• [Liste des activités]:
1. Pouvez-vous extraire, sans rien y changer, le passage du texte sur l'article 122-1 qui commence à « Je suis par » et se termine à « de substances psychotropes ? » ?
2. Pourriez-vous prolonger le texte sur l'article 122-1 et la proposition de loi en reprenant juste après sa dernière phrase ?

• [Extrait proposé]:
* * * * * * * * *
Mais pourquoi, comme prévu dans la proposition de loi, saisir la juridiction de jugement, notamment la cour d’assises ?

Est-ce pour permettre aux jurés d’écarter l’article 122-1, car ils estimeraient que le discernement de la personne était simplement altéré, et non aboli ? Si les experts et le juge d’instruction ont conclu à l’absence de doute sur l’abolition du discernement, ce renvoi ne me semble pas justifié.

Est-ce pour permettre aux jurés de considérer que les dispositions de l’article 122-1 ne devraient pas s’appliquer, au motif que la disparition du libre arbitre résulte d’une consommation illicite, et donc fautive, de stupéfiants ? Il faudrait alors que cette exception soit explicitement prévue par la loi !

Je suis par ailleurs très réservé sur les dispositions de l’article 2 de cette proposition de loi, tendant à insérer une disposition générale d’aggravation des peines en cas d’infraction commise « en état d’ivresse manifeste ou sous l’emprise manifeste de stupéfiants ». Cette aggravation existe déjà dans de nombreux cas, comme les violences, le viol ou les agressions sexuelles. Elle pourrait sans doute être prévue pour d’autres infractions comme le meurtre. Mais la généralisation souhaitée ne va-t-elle pas à l’encontre de l’objectif visé, en banalisant pour toutes les infractions, même les moins graves, les consommations de substances psychotropes ?
* * * * * * * * *
• [Documents de travail]:

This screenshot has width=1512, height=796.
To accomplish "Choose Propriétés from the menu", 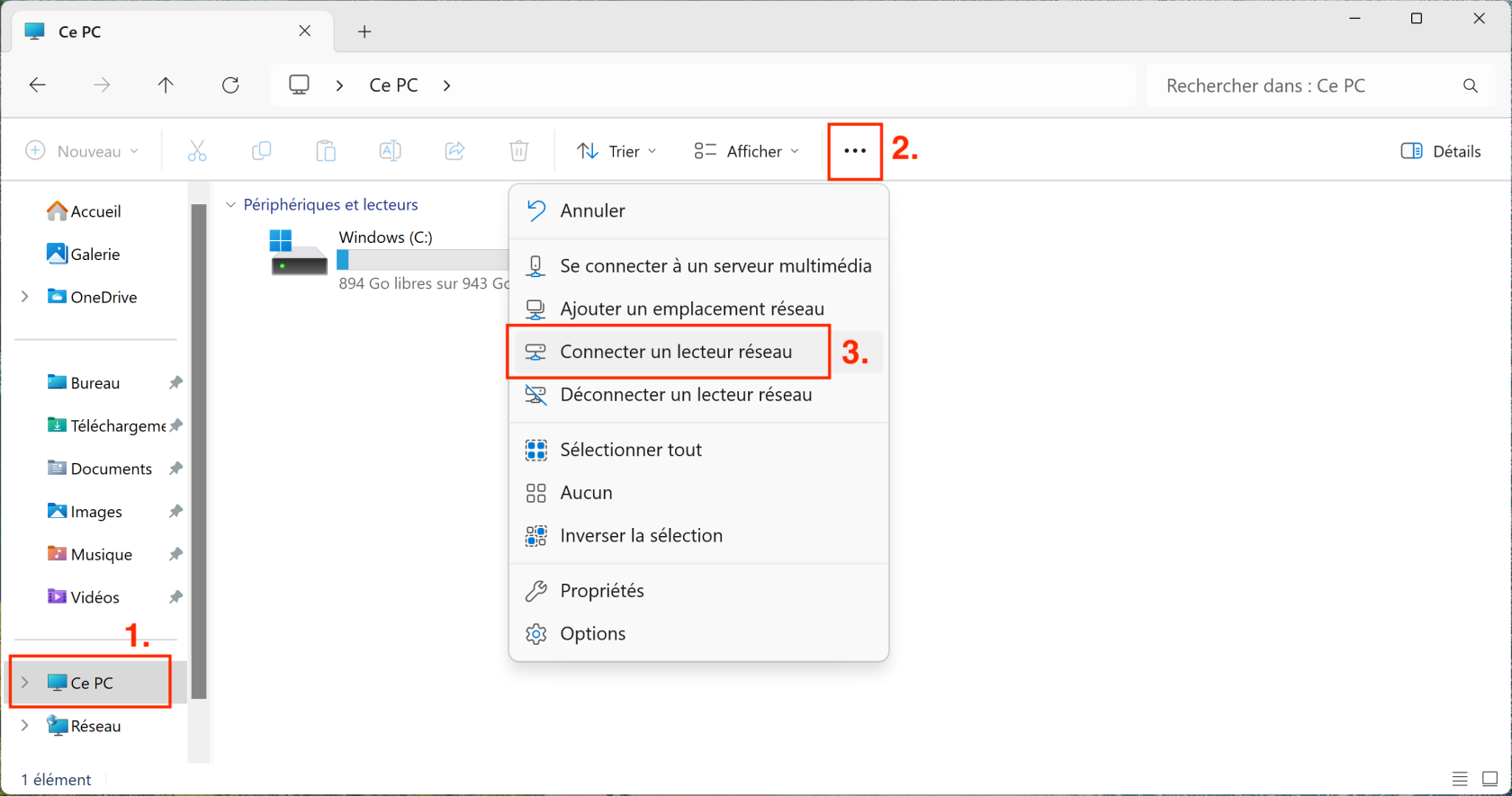I will coord(601,591).

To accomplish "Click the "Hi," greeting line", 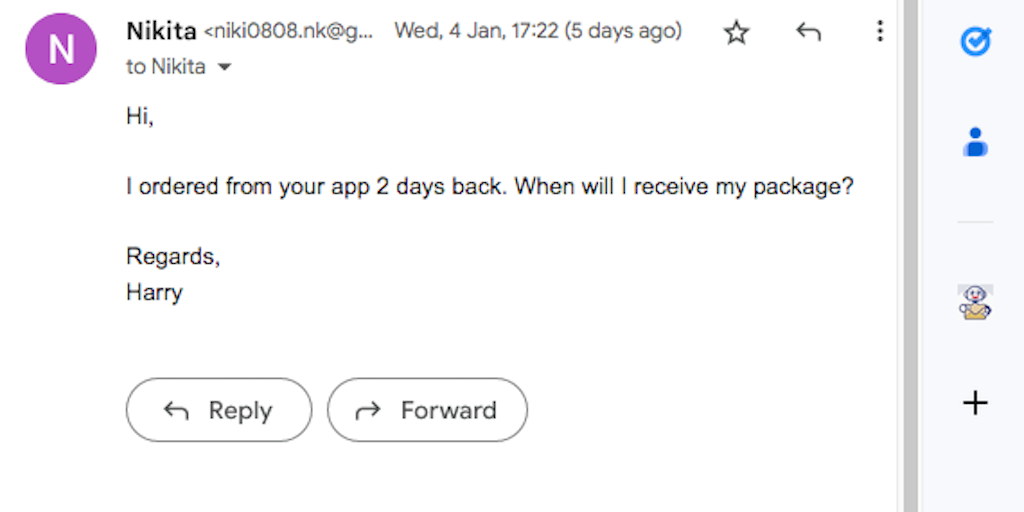I will 140,117.
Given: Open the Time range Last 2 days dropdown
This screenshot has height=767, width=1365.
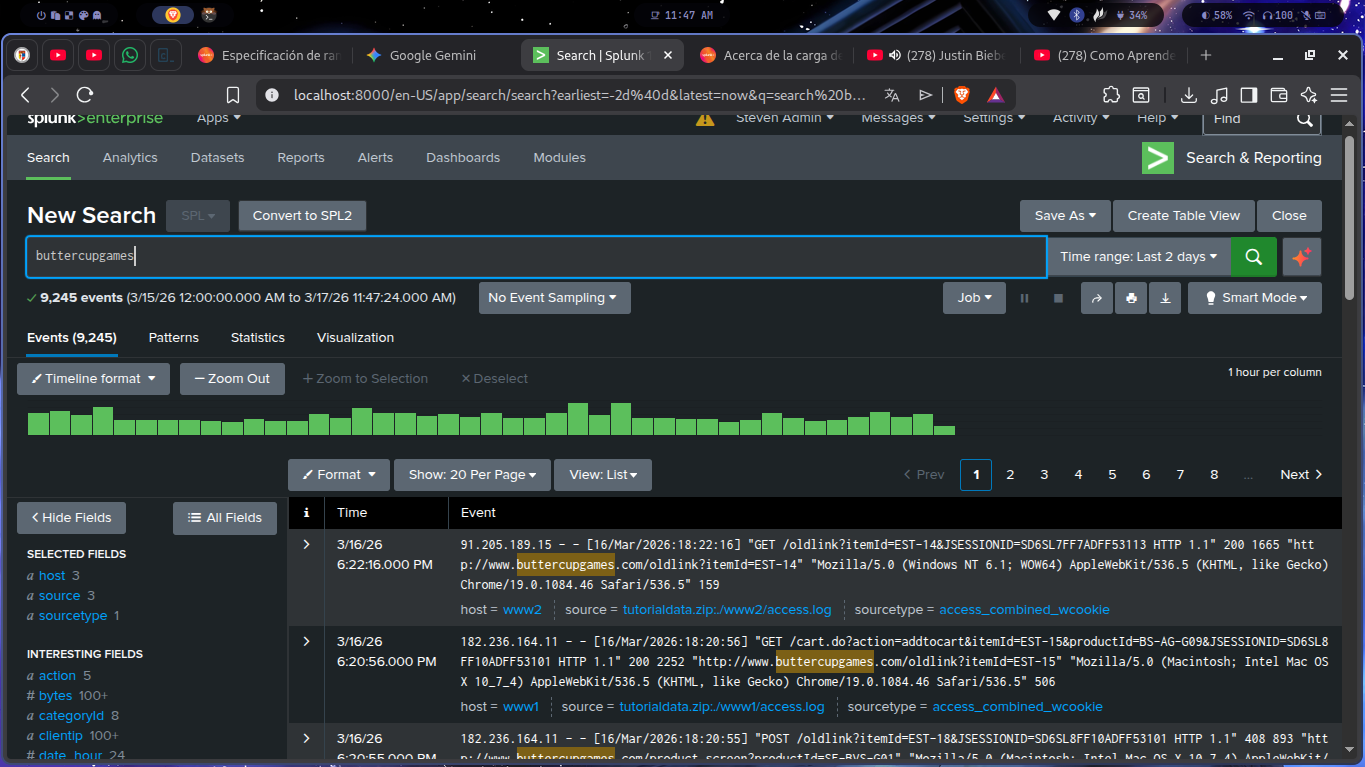Looking at the screenshot, I should tap(1138, 257).
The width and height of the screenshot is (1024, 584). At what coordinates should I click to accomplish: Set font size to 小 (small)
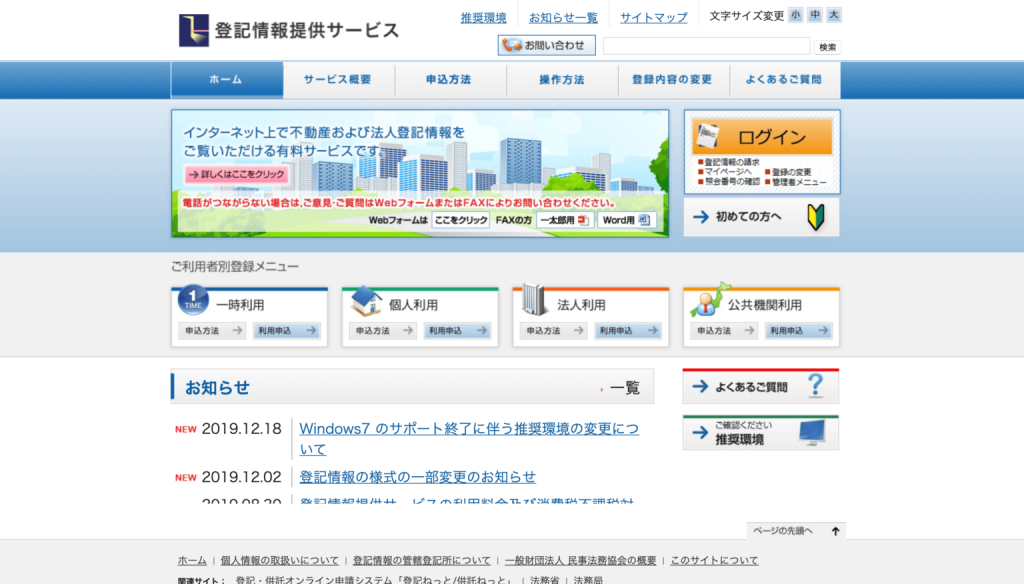coord(796,15)
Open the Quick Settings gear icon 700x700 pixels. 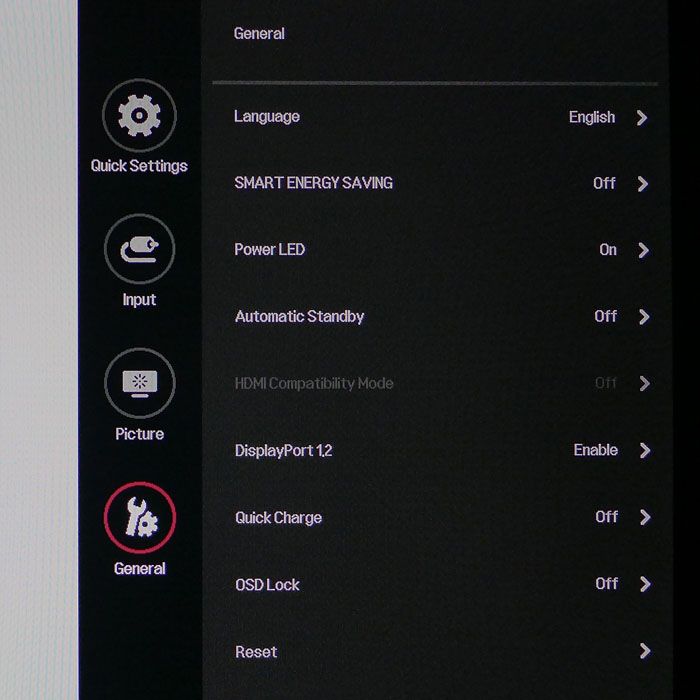[x=139, y=116]

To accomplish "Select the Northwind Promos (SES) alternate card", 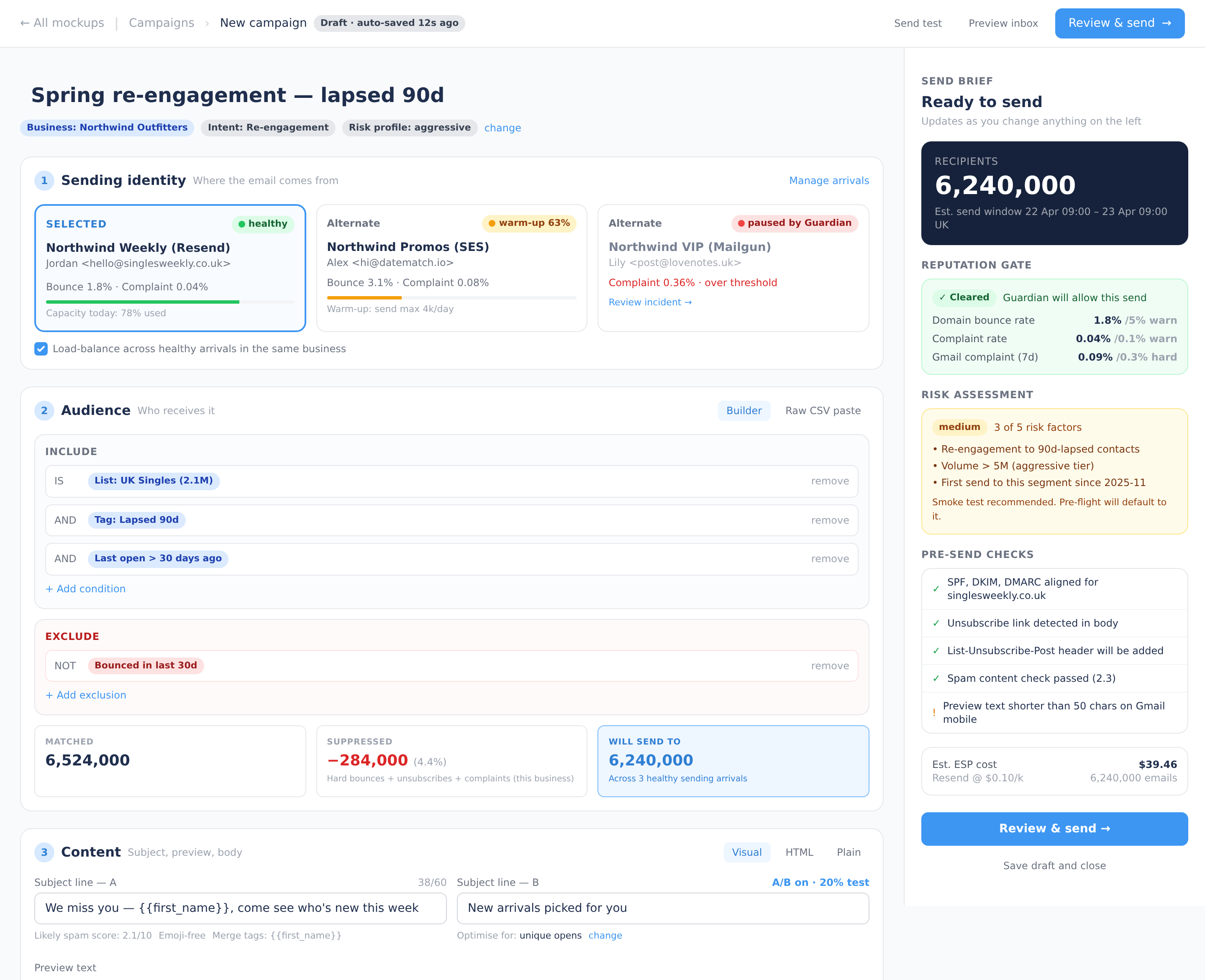I will tap(451, 268).
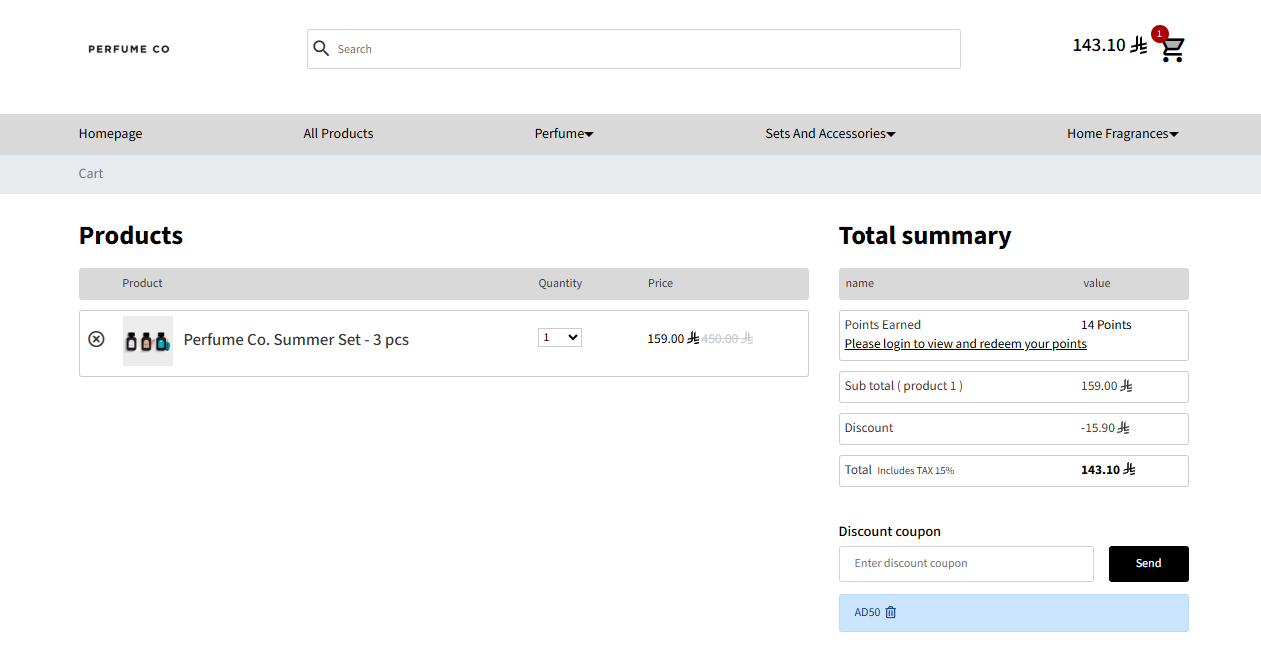
Task: Open the Summer Set product thumbnail
Action: click(x=148, y=341)
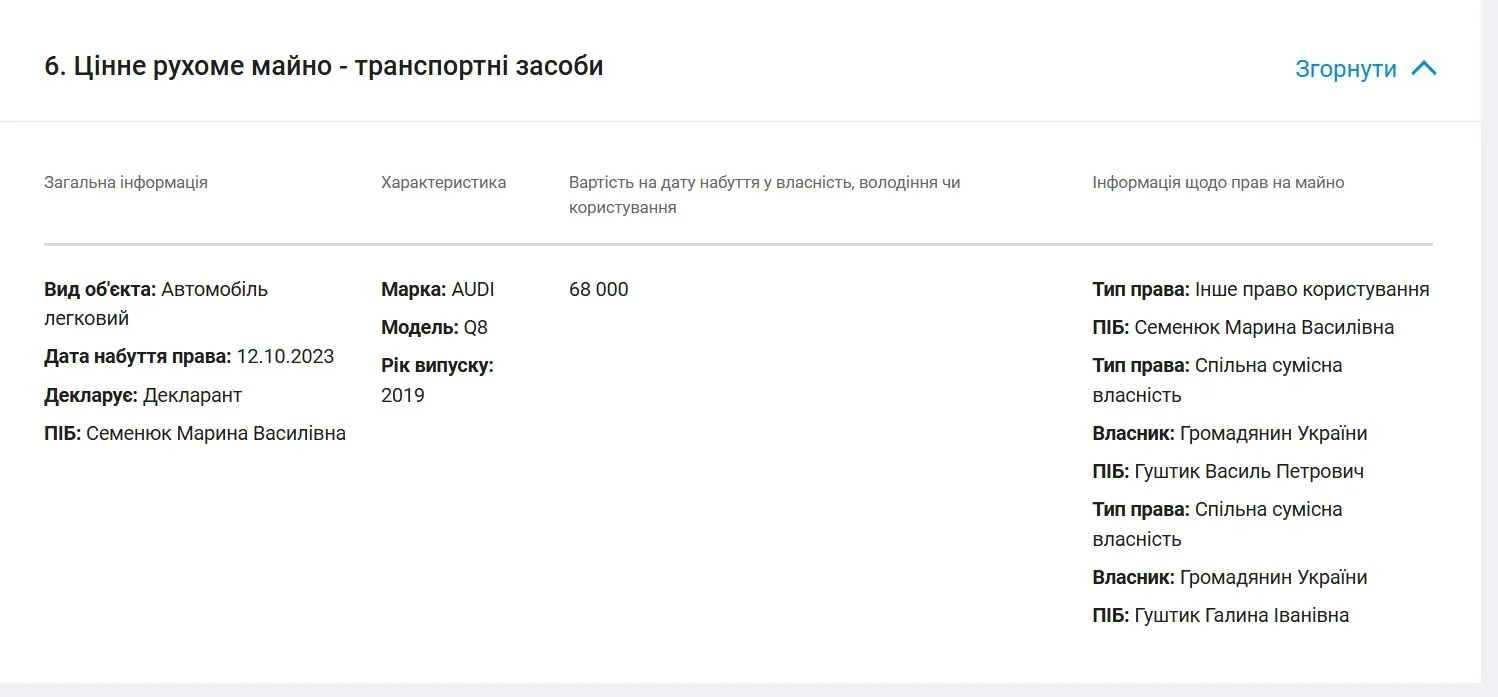This screenshot has width=1498, height=697.
Task: Click the Вид об'єкта Автомобіль легковий entry
Action: pyautogui.click(x=156, y=303)
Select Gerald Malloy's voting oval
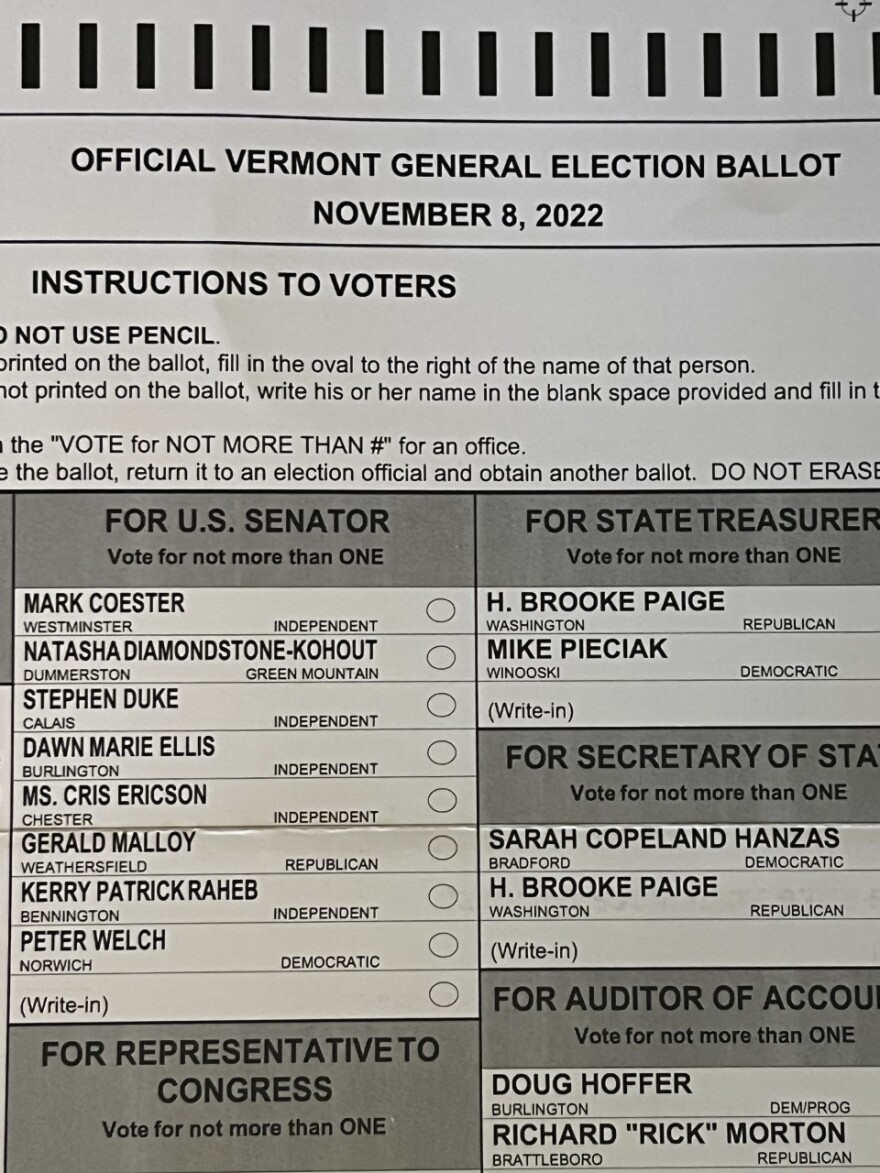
* * * * * * * * *
• [Réponses aux activités]:
1.
Je suis par ailleurs très réservé sur les dispositions de l’article 2 de cette proposition de loi, tendant à insérer une disposition générale d’aggravation des peines en cas d’infraction commise « en état d’ivresse manifeste ou sous l’emprise manifeste de stupéfiants ». Cette aggravation existe déjà dans de nombreux cas, comme les violences, le viol ou les agressions sexuelles. Elle pourrait sans doute être prévue pour d’autres infractions comme le meurtre. Mais la généralisation souhaitée ne va-t-elle pas à l’encontre de l’objectif visé, en banalisant pour toutes les infractions, même les moins graves, les consommations de substances psychotropes ?

2.
S’agissant des dispositions relatives aux expertises, prévues aux articles 3 à 9 de la proposition de loi, elles sont le fruit d’un important travail des sénateurs Jean Sol et Jean-Yves Roux, que je tiens ici à saluer.

Après analyse, certaines ne me semblent pas relever de la loi et peuvent susciter des interrogations.

S’il est évident qu’une expertise psychiatrique doit intervenir aussi rapidement que possible, faut-il impérativement prévoir sa réalisation dans les deux mois du placement en détention provisoire de la personne ? Quelles seront les conséquences du non-respect d’un tel délai ? La nullité de l’expertise réalisée au-delà de ce délai ? L’impossibilité de procéder, hors délai, à cette expertise ? Et si la personne n’est arrêtée que plusieurs mois, voire plusieurs années après les faits, ce délai de deux mois a-t-il encore un sens ?

J’en viens à l’article 10 et aux obligations déontologiques des experts. Je tiens à préciser que celles-ci rejoignent pleinement les projets d’amélioration sur lesquels j’ai demandé aux services de la Chancellerie de travailler.

Il importe effectivement d’éviter des conflits d’intérêts lorsqu’une personne est chargée d’une expertise, et cette question dépasse évidemment la seule hypothèse des expertises psychiatriques.

L’expert doit donc faire connaître ses activités professionnelles ou bénévoles, ainsi que ses fonctions ou mandats électifs, passés ou en cours, susceptibles de faire naître un conflit d’intérêts. Mais il ne me semble pas pertinent, comme proposé à l’article 10, d’imposer à l’expert des déclarations avant chacune de ses expertises, pas plus qu’on ne demande une déclaration d’intérêts aux magistrats avant chaque décision, ou aux parlementaires avant chaque vote.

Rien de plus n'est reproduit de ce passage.